**SUPPLIED DATA**.
▼▼▼

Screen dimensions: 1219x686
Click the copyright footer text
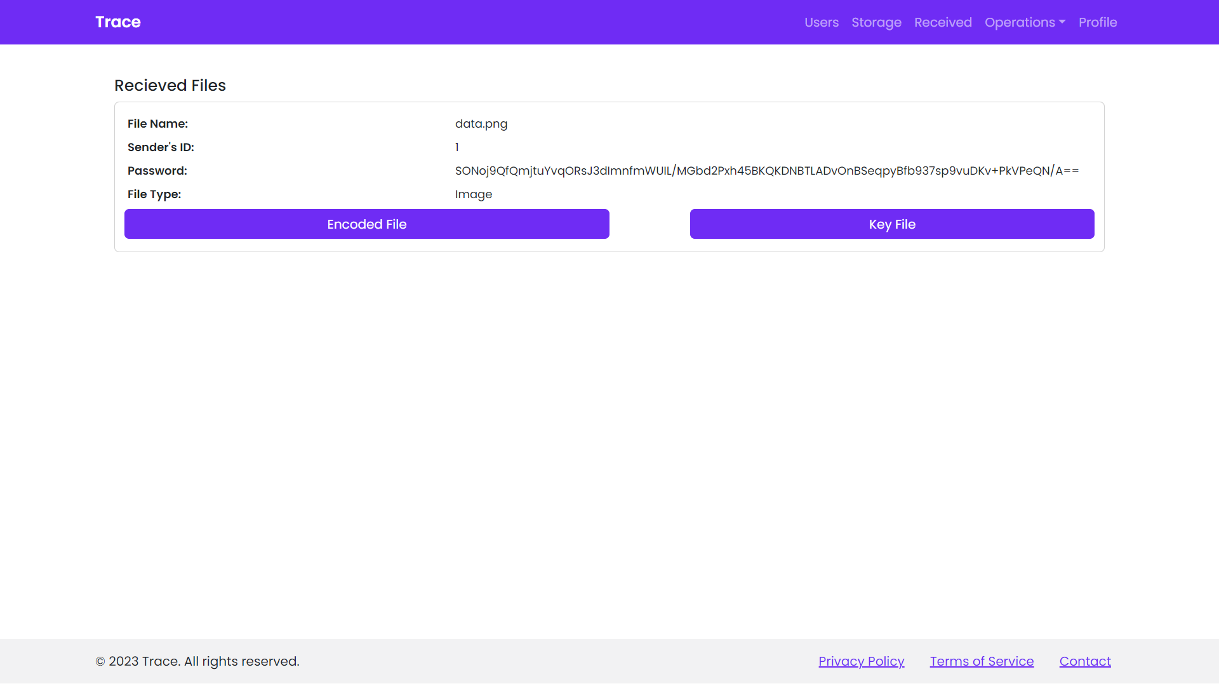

▲▲▲
▼▼▼

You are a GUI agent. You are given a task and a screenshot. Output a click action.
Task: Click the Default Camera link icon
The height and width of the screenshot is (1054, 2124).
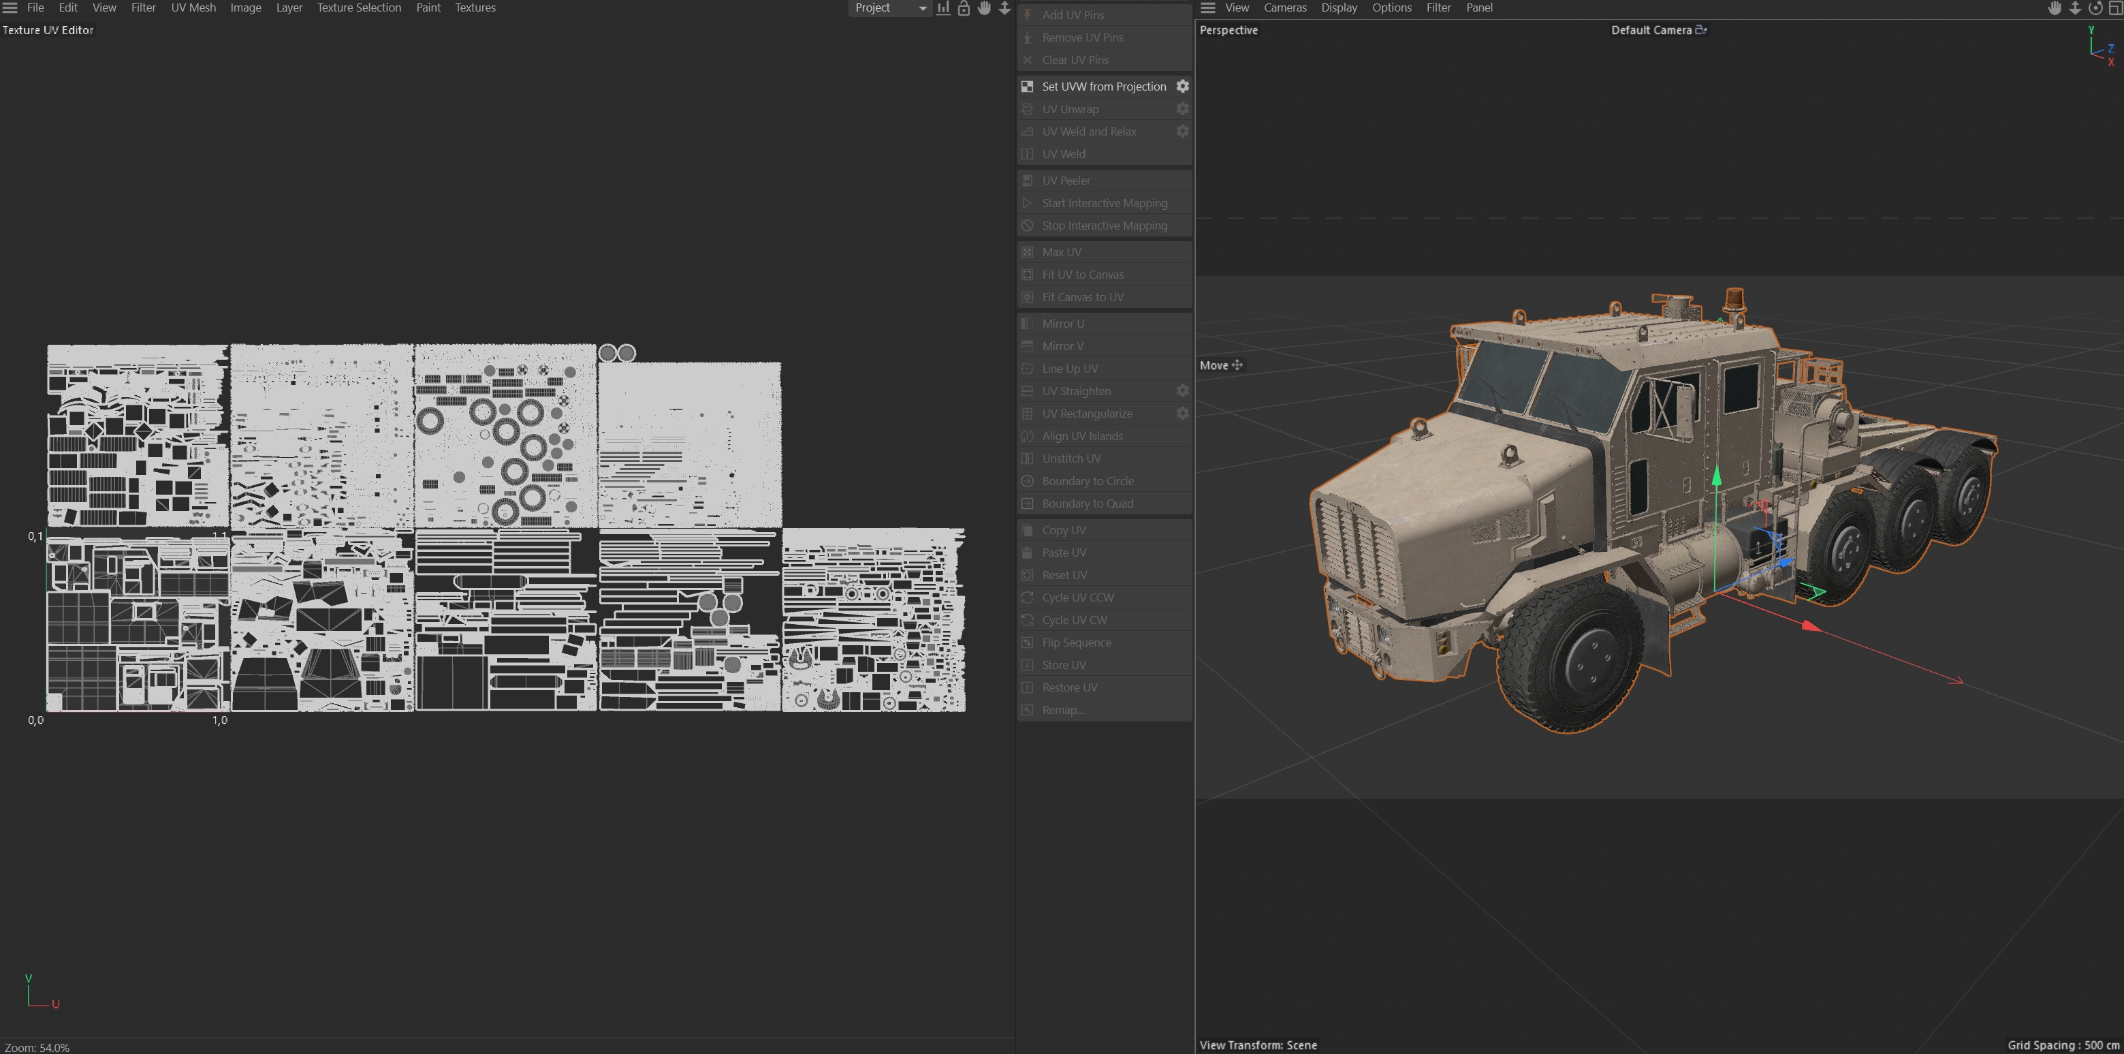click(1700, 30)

▲▲▲
▼▼▼

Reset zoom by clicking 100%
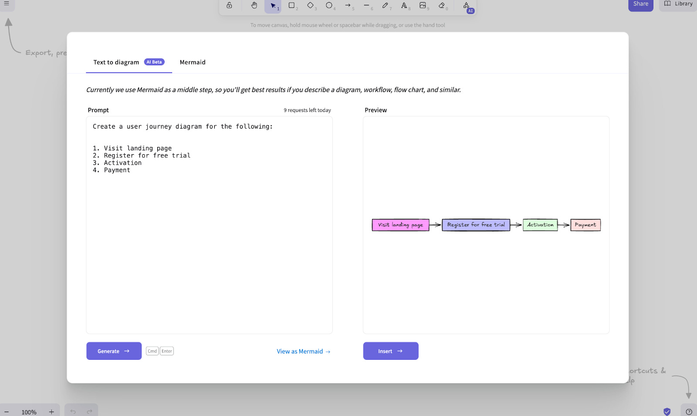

▲▲▲

**EXERCISE**.
All that belongs in your answer is the stretch of entries above from the line with "Screen dimensions: 1219x686" through the line with "Click the copyright footer text", printed exactly.

**ANSWER**.
Screen dimensions: 1219x686
Click the copyright footer text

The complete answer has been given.